> _PROBLEM STATEMENT_
Your answer should consist of the lines in the data below that contain "Zaakceptuj".

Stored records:
■ ■ ■ ■ ■
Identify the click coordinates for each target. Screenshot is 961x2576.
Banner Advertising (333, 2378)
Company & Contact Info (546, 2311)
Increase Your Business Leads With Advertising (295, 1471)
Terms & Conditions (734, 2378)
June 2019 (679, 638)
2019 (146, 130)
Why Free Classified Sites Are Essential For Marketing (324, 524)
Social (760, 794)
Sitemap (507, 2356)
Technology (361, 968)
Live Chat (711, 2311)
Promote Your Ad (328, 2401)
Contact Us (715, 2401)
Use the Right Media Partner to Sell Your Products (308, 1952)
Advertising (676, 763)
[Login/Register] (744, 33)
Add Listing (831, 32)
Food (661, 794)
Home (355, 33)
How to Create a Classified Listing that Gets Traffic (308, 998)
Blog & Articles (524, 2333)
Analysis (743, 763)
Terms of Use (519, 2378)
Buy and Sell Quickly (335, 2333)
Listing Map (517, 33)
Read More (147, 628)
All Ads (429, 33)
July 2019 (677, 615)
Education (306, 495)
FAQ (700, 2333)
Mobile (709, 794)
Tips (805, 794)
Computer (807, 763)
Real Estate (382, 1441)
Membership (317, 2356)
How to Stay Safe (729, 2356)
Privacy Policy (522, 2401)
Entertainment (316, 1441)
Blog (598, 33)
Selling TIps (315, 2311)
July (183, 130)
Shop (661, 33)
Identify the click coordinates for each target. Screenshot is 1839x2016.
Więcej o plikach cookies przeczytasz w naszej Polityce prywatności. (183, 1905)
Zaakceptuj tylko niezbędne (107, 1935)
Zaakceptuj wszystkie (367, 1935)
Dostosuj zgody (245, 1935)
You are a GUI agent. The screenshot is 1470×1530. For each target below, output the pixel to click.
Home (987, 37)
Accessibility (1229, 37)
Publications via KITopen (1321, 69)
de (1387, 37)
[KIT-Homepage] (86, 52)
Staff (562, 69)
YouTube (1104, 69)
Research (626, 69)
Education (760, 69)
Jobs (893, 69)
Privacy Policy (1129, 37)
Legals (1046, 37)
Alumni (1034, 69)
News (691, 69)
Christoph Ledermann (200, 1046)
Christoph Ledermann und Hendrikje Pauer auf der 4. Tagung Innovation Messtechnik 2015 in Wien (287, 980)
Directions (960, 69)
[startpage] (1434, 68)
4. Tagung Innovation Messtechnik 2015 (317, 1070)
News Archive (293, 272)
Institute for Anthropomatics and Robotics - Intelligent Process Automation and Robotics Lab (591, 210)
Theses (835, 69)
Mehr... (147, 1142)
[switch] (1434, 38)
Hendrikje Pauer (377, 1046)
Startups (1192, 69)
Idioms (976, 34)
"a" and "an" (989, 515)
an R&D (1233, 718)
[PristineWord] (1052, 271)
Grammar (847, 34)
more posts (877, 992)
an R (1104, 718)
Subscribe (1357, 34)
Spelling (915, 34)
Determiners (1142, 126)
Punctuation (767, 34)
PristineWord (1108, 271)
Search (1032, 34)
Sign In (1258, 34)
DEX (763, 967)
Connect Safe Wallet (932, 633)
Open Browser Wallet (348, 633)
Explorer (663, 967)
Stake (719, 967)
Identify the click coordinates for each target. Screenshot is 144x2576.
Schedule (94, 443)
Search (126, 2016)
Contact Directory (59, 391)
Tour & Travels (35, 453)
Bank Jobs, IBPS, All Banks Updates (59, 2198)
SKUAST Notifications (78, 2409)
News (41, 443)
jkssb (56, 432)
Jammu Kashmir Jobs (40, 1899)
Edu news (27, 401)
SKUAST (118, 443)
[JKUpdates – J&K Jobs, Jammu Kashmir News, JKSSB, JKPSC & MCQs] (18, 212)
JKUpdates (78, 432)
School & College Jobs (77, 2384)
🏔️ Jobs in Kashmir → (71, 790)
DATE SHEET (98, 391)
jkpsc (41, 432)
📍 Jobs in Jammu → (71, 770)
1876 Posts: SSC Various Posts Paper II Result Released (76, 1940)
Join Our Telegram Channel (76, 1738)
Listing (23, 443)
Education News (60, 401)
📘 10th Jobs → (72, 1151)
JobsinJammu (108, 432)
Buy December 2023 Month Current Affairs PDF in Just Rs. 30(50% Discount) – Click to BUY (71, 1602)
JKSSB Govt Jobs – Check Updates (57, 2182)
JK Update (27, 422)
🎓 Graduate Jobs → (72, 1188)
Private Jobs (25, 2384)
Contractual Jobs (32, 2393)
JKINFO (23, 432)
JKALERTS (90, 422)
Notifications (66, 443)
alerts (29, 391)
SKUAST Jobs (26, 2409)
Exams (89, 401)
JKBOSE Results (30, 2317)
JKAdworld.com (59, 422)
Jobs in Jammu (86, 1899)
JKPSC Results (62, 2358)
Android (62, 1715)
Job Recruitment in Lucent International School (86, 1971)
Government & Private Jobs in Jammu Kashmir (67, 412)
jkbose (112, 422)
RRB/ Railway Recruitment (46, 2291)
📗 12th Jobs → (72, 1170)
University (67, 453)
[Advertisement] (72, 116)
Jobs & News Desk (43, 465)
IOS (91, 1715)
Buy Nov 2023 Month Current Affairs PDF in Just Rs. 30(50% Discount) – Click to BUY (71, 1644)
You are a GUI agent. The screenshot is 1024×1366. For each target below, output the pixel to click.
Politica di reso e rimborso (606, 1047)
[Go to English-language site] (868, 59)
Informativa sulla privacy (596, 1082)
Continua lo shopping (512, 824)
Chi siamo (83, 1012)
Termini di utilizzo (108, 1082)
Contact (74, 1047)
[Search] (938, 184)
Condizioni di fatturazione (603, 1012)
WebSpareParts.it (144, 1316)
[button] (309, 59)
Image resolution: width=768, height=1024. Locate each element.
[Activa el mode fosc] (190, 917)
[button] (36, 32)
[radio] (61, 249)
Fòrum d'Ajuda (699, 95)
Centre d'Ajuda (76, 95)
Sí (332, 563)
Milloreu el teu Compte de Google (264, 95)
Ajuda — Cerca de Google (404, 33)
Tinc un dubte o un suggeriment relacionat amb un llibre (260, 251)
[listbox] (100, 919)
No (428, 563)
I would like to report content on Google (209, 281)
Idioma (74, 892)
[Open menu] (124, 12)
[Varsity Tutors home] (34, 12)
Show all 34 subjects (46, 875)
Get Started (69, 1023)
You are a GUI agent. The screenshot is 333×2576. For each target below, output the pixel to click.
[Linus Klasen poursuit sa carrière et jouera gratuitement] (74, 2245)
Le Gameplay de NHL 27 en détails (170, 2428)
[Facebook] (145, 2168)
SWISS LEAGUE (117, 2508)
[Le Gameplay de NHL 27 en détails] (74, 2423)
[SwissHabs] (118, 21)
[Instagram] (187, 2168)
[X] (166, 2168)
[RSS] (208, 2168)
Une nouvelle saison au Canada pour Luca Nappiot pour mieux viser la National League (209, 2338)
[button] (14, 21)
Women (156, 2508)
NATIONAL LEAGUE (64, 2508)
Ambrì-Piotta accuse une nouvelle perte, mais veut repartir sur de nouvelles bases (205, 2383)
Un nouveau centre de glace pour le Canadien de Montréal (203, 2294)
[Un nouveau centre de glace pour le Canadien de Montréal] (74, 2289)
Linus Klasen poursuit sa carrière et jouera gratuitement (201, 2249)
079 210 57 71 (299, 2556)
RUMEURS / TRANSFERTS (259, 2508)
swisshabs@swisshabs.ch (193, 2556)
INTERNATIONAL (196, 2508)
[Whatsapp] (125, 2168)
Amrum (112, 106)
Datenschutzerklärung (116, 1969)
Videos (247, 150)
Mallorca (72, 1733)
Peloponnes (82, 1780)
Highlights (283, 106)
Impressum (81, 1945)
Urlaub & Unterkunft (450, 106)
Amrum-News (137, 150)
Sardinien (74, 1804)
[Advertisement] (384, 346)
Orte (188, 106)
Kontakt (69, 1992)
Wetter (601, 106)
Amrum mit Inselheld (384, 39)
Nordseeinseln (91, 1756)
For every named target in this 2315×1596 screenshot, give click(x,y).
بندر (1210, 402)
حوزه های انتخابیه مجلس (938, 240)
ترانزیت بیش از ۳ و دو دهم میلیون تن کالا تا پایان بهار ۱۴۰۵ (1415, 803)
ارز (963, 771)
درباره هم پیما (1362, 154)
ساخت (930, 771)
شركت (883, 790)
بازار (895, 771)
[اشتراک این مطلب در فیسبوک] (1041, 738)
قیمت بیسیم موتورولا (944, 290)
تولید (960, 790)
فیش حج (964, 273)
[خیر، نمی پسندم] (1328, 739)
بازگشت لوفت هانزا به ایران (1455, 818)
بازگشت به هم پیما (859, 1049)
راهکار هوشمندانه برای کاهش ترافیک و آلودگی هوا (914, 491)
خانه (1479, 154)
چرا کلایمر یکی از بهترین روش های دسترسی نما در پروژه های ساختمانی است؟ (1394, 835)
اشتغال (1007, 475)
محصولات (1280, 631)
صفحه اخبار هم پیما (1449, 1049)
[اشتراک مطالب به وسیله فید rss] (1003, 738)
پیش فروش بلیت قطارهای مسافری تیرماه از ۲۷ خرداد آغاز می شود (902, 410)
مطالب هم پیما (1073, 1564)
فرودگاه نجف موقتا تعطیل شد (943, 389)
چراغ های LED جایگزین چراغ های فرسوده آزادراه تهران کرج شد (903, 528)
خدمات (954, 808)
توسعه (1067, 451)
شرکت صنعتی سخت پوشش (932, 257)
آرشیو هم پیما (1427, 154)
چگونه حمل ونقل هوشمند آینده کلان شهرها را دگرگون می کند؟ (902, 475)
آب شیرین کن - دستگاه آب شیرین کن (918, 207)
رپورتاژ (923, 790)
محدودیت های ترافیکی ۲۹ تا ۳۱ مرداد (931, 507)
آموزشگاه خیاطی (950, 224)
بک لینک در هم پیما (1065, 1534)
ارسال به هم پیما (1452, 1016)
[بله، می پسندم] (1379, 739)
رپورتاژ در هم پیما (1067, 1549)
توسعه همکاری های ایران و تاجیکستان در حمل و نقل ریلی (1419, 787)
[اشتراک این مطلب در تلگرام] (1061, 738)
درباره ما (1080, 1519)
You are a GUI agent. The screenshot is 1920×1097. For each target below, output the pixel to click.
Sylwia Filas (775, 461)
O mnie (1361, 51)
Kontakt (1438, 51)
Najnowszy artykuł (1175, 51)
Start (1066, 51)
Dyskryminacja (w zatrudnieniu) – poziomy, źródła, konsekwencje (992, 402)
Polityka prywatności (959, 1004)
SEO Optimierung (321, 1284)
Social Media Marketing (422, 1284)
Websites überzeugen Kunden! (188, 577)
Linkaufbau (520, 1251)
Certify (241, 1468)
■ ■ ■ ■ ■
> _SOLUTION FOR THIS EXERCISE_
Zaakceptuj tylko niezbędne (107, 1935)
Zaakceptuj wszystkie (367, 1935)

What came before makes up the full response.